Research design and methods: Using a lifetime horizon from the payer's perspective, we developed a decision analytic model with Expanded Disability Status Scales (EDSS) as Markov health states while taking transition probabilities and treatment effects into account. Data were sourced from clinical trials and other literature. The target population was PPMS patients receiving either supportive care or ocrelizumab. We assessed cost- effectiveness through total costs, quality-adjusted life-years (QALYs), and the incremental cost- effectiveness ratio (ICER).
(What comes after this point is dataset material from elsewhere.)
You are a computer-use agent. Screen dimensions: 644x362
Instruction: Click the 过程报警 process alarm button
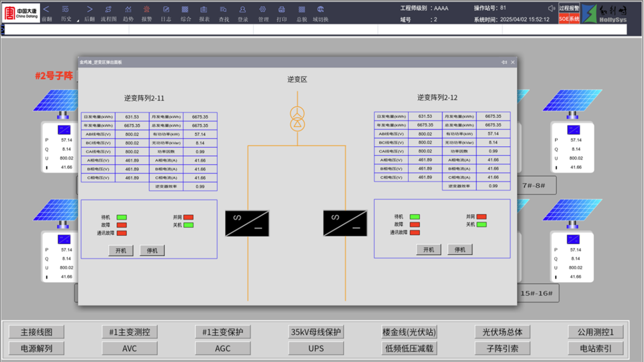click(x=569, y=8)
Sensitivity analyses addressed uncertainties.
Results: The addition of ocrelizumab to supportive care provided an incremental gain of 0.89 QALYs and an additional cost of US$76,771.34, resulting in an ICER of US$86,220.35 compared to supportive care, which is 5.2 times Iran's GDP per capita (US$16,557). Thus, ocrelizumab is not cost-effective at the threshold of one time GDP per capita. However, the probability of cost-effectiveness increases at higher thresholds. Sensitivity analyses confirmed the robustness of the results.
Conclusion: While ocrelizumab is not cost-effective at the threshold of one-time GDP per capita, its clinical benefits are significant. Formulating healthcare policies for high-cost medications with low alternatives like ocrelizumab is essential.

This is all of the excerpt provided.